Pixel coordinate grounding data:
◆ ◆ ◆ ◆ ◆ ◆ ◆

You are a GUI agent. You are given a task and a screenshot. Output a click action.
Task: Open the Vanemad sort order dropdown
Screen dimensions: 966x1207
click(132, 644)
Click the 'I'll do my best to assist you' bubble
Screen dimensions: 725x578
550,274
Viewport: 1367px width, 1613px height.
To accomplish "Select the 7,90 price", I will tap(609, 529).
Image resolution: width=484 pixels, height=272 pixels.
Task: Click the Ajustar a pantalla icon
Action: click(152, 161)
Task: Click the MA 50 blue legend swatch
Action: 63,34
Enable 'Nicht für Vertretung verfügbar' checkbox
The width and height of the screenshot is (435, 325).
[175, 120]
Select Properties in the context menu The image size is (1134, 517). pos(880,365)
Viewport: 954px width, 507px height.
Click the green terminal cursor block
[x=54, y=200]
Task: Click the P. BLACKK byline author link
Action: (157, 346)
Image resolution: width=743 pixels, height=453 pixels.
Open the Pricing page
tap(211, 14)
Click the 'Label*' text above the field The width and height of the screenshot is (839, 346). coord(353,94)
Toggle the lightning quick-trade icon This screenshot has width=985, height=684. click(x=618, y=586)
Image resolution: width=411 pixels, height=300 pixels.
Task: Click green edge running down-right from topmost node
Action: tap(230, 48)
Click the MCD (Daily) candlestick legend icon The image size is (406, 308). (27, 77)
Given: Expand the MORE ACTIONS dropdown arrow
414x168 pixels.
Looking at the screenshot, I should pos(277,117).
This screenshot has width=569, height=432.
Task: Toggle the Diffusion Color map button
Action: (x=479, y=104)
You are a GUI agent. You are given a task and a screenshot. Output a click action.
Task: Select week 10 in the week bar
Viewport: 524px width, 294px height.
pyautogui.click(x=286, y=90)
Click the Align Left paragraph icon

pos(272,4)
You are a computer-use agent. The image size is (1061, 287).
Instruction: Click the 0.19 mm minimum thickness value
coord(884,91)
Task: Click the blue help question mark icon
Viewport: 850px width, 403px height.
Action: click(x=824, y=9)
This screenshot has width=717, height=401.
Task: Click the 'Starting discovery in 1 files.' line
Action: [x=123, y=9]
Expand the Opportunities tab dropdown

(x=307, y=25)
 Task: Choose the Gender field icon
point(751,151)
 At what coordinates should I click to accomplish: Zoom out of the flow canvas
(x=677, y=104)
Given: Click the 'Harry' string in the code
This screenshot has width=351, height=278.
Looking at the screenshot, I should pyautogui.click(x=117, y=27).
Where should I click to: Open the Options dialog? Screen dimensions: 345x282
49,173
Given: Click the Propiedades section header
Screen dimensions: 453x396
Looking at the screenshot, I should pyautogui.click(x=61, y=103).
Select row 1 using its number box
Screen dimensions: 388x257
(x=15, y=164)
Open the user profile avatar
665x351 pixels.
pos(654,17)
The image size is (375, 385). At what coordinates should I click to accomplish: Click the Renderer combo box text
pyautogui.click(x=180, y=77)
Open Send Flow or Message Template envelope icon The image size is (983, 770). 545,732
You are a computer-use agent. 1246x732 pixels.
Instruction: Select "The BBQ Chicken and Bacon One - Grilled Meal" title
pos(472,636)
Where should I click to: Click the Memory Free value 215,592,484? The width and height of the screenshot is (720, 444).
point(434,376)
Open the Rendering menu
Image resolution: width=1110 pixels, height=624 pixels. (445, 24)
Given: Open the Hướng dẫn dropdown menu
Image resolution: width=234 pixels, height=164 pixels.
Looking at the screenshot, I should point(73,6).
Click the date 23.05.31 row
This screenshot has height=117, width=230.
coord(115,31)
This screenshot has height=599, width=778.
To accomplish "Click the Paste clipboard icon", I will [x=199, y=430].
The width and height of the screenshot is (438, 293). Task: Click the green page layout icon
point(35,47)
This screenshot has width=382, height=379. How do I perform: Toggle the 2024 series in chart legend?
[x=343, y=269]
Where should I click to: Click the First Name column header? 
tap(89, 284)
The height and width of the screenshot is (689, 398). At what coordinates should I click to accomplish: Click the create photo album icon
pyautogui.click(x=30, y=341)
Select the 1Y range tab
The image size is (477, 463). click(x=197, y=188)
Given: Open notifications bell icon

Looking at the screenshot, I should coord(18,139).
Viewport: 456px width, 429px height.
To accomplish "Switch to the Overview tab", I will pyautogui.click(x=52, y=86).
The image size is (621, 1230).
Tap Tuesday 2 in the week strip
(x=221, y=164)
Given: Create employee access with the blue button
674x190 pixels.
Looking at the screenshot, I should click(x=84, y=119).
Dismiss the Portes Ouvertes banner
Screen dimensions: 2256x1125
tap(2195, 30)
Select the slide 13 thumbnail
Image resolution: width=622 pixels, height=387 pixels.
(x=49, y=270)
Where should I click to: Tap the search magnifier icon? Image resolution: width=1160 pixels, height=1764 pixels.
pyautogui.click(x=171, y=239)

◆ ◆ ◆ ◆ ◆ ◆ ◆

About this task:
Each of the records above is to be copied exactly.

Answer to this exercise:
You are a GUI agent. You are given a task and a screenshot. Output a click action.
Task: Open the Vanemad sort order dropdown
Screen dimensions: 966x1207
click(132, 644)
Click the 'I'll do my best to assist you' bubble
Screen dimensions: 725x578
550,274
Viewport: 1367px width, 1613px height.
To accomplish "Select the 7,90 price", I will tap(609, 529).
Image resolution: width=484 pixels, height=272 pixels.
Task: Click the Ajustar a pantalla icon
Action: click(152, 161)
Task: Click the MA 50 blue legend swatch
Action: 63,34
Enable 'Nicht für Vertretung verfügbar' checkbox
The width and height of the screenshot is (435, 325).
[175, 120]
Select Properties in the context menu The image size is (1134, 517). pos(880,365)
Viewport: 954px width, 507px height.
Click the green terminal cursor block
[x=54, y=200]
Task: Click the P. BLACKK byline author link
Action: (157, 346)
Image resolution: width=743 pixels, height=453 pixels.
Open the Pricing page
tap(211, 14)
Click the 'Label*' text above the field The width and height of the screenshot is (839, 346). coord(353,94)
Toggle the lightning quick-trade icon This screenshot has width=985, height=684. click(x=618, y=586)
Image resolution: width=411 pixels, height=300 pixels.
Task: Click green edge running down-right from topmost node
Action: tap(230, 48)
Click the MCD (Daily) candlestick legend icon The image size is (406, 308). (27, 77)
Given: Expand the MORE ACTIONS dropdown arrow
414x168 pixels.
Looking at the screenshot, I should pos(277,117).
This screenshot has width=569, height=432.
Task: Toggle the Diffusion Color map button
Action: (x=479, y=104)
You are a GUI agent. You are given a task and a screenshot. Output a click action.
Task: Select week 10 in the week bar
Viewport: 524px width, 294px height.
pyautogui.click(x=286, y=90)
Click the Align Left paragraph icon

pos(272,4)
You are a computer-use agent. The image size is (1061, 287).
Instruction: Click the 0.19 mm minimum thickness value
coord(884,91)
Task: Click the blue help question mark icon
Viewport: 850px width, 403px height.
Action: click(x=824, y=9)
This screenshot has width=717, height=401.
Task: Click the 'Starting discovery in 1 files.' line
Action: [x=123, y=9]
Expand the Opportunities tab dropdown

(x=307, y=25)
 Task: Choose the Gender field icon
point(751,151)
 At what coordinates should I click to accomplish: Zoom out of the flow canvas
(x=677, y=104)
Given: Click the 'Harry' string in the code
This screenshot has width=351, height=278.
Looking at the screenshot, I should pyautogui.click(x=117, y=27).
Where should I click to: Open the Options dialog? Screen dimensions: 345x282
49,173
Given: Click the Propiedades section header
Screen dimensions: 453x396
Looking at the screenshot, I should pyautogui.click(x=61, y=103).
Select row 1 using its number box
Screen dimensions: 388x257
(x=15, y=164)
Open the user profile avatar
665x351 pixels.
pos(654,17)
The image size is (375, 385). At what coordinates should I click to accomplish: Click the Renderer combo box text
pyautogui.click(x=180, y=77)
Open Send Flow or Message Template envelope icon The image size is (983, 770). 545,732
You are a computer-use agent. 1246x732 pixels.
Instruction: Select "The BBQ Chicken and Bacon One - Grilled Meal" title
pos(472,636)
Where should I click to: Click the Memory Free value 215,592,484? The width and height of the screenshot is (720, 444).
point(434,376)
Open the Rendering menu
Image resolution: width=1110 pixels, height=624 pixels. (445, 24)
Given: Open the Hướng dẫn dropdown menu
Image resolution: width=234 pixels, height=164 pixels.
Looking at the screenshot, I should point(73,6).
Click the date 23.05.31 row
This screenshot has height=117, width=230.
coord(115,31)
This screenshot has height=599, width=778.
To accomplish "Click the Paste clipboard icon", I will [x=199, y=430].
The width and height of the screenshot is (438, 293). Task: Click the green page layout icon
point(35,47)
This screenshot has width=382, height=379. How do I perform: Toggle the 2024 series in chart legend?
[x=343, y=269]
Where should I click to: Click the First Name column header? 
tap(89, 284)
The height and width of the screenshot is (689, 398). At what coordinates should I click to accomplish: Click the create photo album icon
pyautogui.click(x=30, y=341)
Select the 1Y range tab
The image size is (477, 463). click(x=197, y=188)
Given: Open notifications bell icon

Looking at the screenshot, I should coord(18,139).
Viewport: 456px width, 429px height.
To accomplish "Switch to the Overview tab", I will pyautogui.click(x=52, y=86).
The image size is (621, 1230).
Tap Tuesday 2 in the week strip
(x=221, y=164)
Given: Create employee access with the blue button
674x190 pixels.
Looking at the screenshot, I should click(x=84, y=119).
Dismiss the Portes Ouvertes banner
Screen dimensions: 2256x1125
tap(2195, 30)
Select the slide 13 thumbnail
Image resolution: width=622 pixels, height=387 pixels.
(x=49, y=270)
Where should I click to: Tap the search magnifier icon? Image resolution: width=1160 pixels, height=1764 pixels.
pyautogui.click(x=171, y=239)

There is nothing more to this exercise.